Breaking Annotation Barriers: Generalized Video Quality Assessment via Ranking-based Self-Supervision (2505.03631v2)

Published 6 May 2025 in cs.CV

Abstract: Video quality assessment (VQA) is essential for quantifying perceptual quality in various video processing workflows, spanning from camera capture systems to over-the-top streaming platforms. While recent supervised VQA models have made substantial progress, the reliance on manually annotated datasets -- a process that is labor-intensive, costly, and difficult to scale up -- has hindered further optimization of their generalization to unseen video content and distortions. To bridge this gap, we introduce a self-supervised learning framework for VQA to learn quality assessment capabilities from large-scale, unlabeled web videos. Our approach leverages a \textbf{learning-to-rank} paradigm to train a large multimodal model (LMM) on video pairs automatically labeled via two manners, including quality pseudo-labeling by existing VQA models and relative quality ranking based on synthetic distortion simulations. Furthermore, we introduce a novel \textbf{iterative self-improvement training strategy}, where the trained model acts an improved annotator to iteratively refine the annotation quality of training data. By training on a dataset $10\times$ larger than the existing VQA benchmarks, our model: (1) achieves zero-shot performance on in-domain VQA benchmarks that matches or surpasses supervised models; (2) demonstrates superior out-of-distribution (OOD) generalization across diverse video content and distortions; and (3) sets a new state-of-the-art when fine-tuned on human-labeled datasets. Extensive experimental results validate the effectiveness of our self-supervised approach in training generalized VQA models. The datasets and code will be publicly released to facilitate future research.

Summary

Breaking Annotation Barriers: Generalized Video Quality Assessment via Ranking-based Self-Supervision

The paper titled "Breaking Annotation Barriers: Generalized Video Quality Assessment via Ranking-based Self-Supervision" introduces an innovative approach to Video Quality Assessment (VQA) that circumvents the traditional challenges associated with manual annotation of large-scale datasets. The researchers present a self-supervised learning framework designed to assess video quality through pairwise comparisons, leveraging both synthesized and real-world data with automatically generated labels. This paper sets forth a method that potentially revolutionizes the scalability and applicability of VQA models.

Methodology and Framework

The framework employs a learning-to-rank paradigm to train a Large Multimodal Model (LMM) on a substantial dataset comprising 700,000 video pairs. This dataset is constructed by sampling videos from various social media platforms, encompassing a diverse array of content categories and distortions. Two distinct strategies are utilized for automatic annotation: quality pseudo-labeling via existing VQA models and relative quality ranking based on synthetic distortion simulations, categorized into spatial, temporal, and streaming distortions.

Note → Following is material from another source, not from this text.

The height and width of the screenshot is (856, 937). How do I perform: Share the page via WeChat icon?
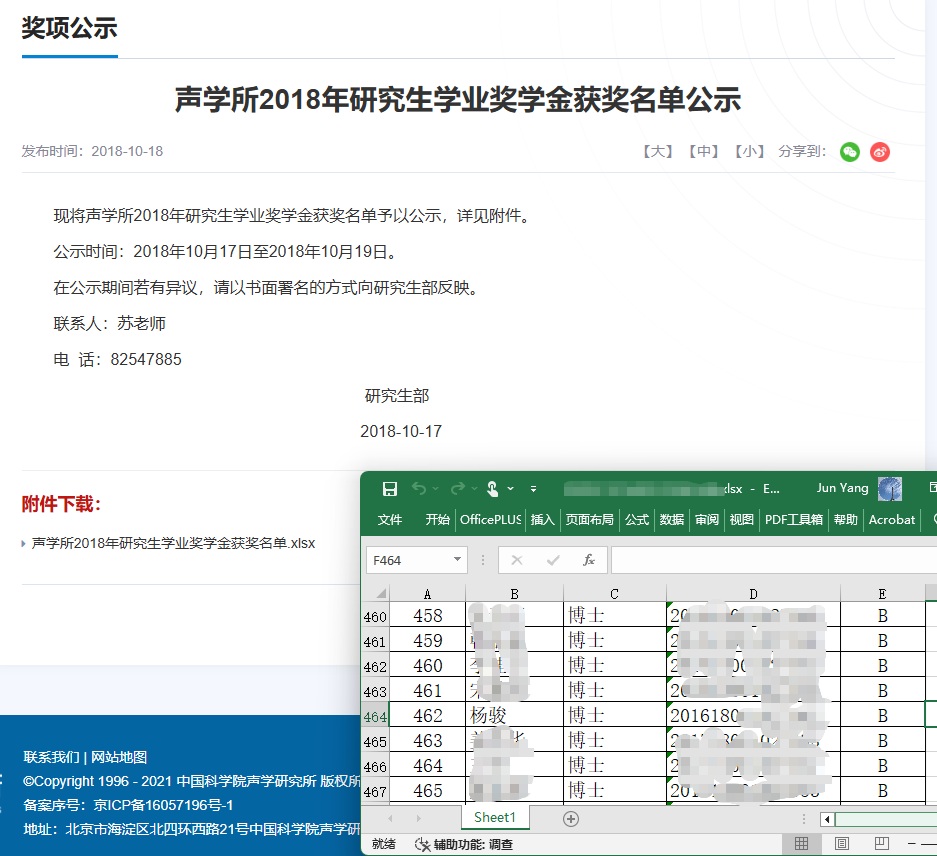850,152
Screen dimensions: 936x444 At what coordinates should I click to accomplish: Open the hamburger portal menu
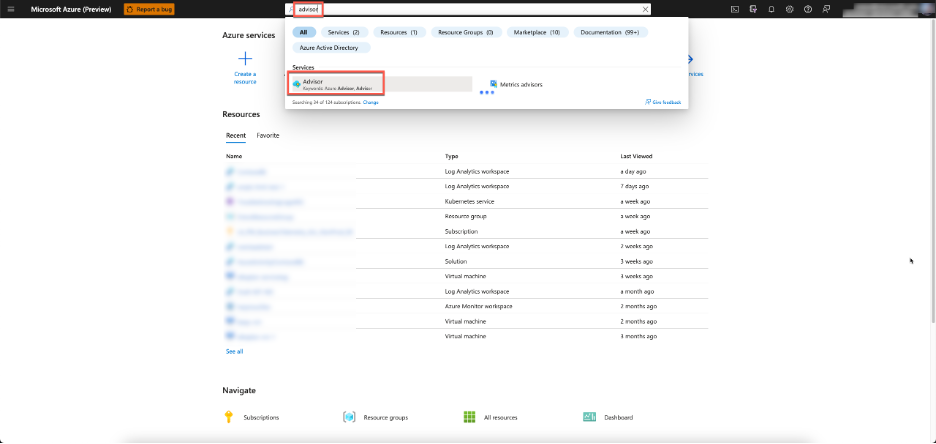[x=11, y=9]
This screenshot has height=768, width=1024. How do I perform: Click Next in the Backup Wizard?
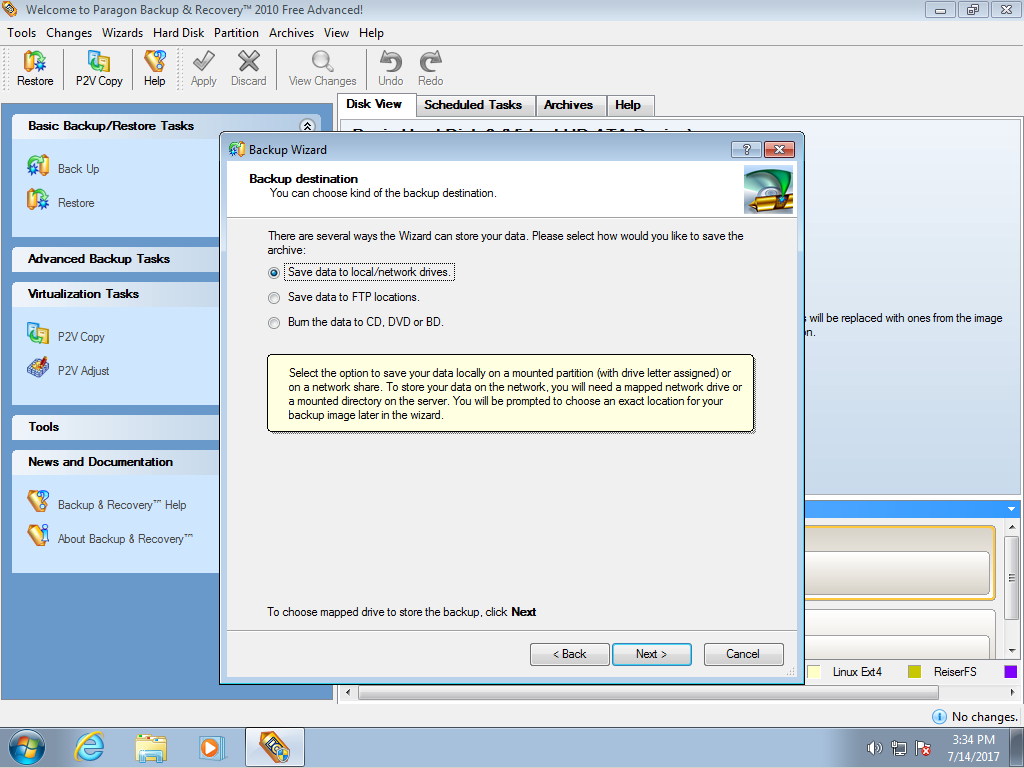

The iterative self-improvement training strategy represents a critical component of the framework. Through this process, the model functions as an enhanced judge, refining its annotations iteratively. This approach enables continuous self-enhancement and significantly improves out-of-distribution (OOD) generalization across diverse video content types and distortions—circumventing the limitations of traditional supervised VQA models which often suffer from overfitting due to a lack of training diversity.

Quantitative Results

The paper demonstrates that the self-supervised model's zero-shot performance on the in-domain VQA benchmarks matches or surpasses existing supervised models. Notably, it achieves state-of-the-art results when fine-tuned with human-labeled datasets, highlighting its practical efficacy. The model rivals top-tier supervised VQA methods in standard in-domain tests, outperforming them on OOD datasets, with the iterative strategy contributing to significant gains in assessing high frame-rate distortions and compression artifacts.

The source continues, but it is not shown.